「息子の挨拶は悲惨だよな」
「それより、長女って何にもやらないじゃんよ」
「さっちゃんの爪の垢でも飲ませてやりたいね」
本人には聞こえないだろうが、省吾の席には聞こえてきた。そして、全くだと思った。葬儀を終え、火葬場で休憩して祓いの膳。そして焼いたお骨を骨壺に入れて解散となる。しかし、そのまま東京に帰るのも何なので、家族五人で少し話をした。
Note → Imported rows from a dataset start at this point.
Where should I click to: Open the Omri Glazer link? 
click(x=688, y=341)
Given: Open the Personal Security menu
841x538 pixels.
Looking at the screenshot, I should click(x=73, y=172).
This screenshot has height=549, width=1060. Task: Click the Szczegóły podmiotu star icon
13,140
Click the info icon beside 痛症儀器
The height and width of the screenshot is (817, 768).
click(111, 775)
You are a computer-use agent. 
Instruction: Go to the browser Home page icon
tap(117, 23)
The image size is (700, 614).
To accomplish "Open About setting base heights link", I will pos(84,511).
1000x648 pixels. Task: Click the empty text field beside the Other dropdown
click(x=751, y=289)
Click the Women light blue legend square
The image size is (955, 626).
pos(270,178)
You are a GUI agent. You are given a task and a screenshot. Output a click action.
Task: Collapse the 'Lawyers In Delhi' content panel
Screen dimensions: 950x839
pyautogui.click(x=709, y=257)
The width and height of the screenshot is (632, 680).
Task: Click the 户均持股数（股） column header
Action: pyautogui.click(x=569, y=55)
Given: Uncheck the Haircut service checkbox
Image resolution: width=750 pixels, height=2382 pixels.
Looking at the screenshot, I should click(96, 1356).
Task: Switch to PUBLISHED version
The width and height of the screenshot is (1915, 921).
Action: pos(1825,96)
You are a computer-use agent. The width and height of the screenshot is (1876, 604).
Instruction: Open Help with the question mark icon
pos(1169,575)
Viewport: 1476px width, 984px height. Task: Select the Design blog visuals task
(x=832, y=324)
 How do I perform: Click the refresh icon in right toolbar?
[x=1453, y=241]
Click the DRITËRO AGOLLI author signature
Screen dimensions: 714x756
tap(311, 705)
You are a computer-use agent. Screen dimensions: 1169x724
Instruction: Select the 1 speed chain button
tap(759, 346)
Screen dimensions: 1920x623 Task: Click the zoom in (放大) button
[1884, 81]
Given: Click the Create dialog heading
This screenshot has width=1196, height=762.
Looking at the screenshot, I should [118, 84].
「ここってさ、毎年ブラインドスポットが来るんでしょ?」
「そうだよ。私もチケット申し込んだことあるよ。ハズレだったけどね」
「へえーー、お母さんブラスポ好きだからね」
「うん。ブラスポもそうだけど、ゲストも豪華だよ。ジュークボックスも時々来るよ」
――「ブラインドスポット」とは四人組の男性ロックバンドで、バンド名の意味は「盲点」だ。言ってみれば、「その手があったか!」的なアイデアを使ってファンを幸運へ導く。度肝を抜かれる歌の歌詞やファッションでファンを魅了する。省吾は幸子たちの話を聞いて「今年も来るのかよ」と言った。
「うん。省吾も行きたい?」
「行きたいけど、俺は仕事だよ」
「そうか。私も行きたいな」
雪乃は子供がおもちゃを欲しがるかのようにそう言った。そのあと幸子は、
「あのね、お母さんはここに暫く残るからさ、みんなそれぞれの場所に戻っていいよ」
「大変じゃん! お母さん、無理しなくていいよ」
「そうだよ。おじちゃんやおばちゃんはお母さんに何でも押しつけて、お母さんばっかやってるじゃん!」
すると父大志は、
「お母さんはね、夢があるんだってさ」
「えっ? どんな?」
「そんな、子供に言わなくてもいいじゃんよ!」
「聞きたい! 教えてよ!」
すると、大志が語った。
「お母さんはね、ここで、恵まれない子供たちを引き取って、我が子のように育てたいんだって! 子供から手が離れたからさ、小さい子を預かって畑仕事を教えるんだって」
「そんな、畑仕事って、子供じゃ無理でしょ」
「最初はアルバイト雇って、そのうち子供が育つから、ゆっくり教えるんだって」
「へえーー、いい夢だね、お母さんらしい」
「やっぱりお母さんは凄いなあ」
「雄吾、雪乃、ありがとう。何だかワクワクするよ」
と幸子が言った。
「俺もワクワクして来たよ」
省吾も嬉しくなってそう言った。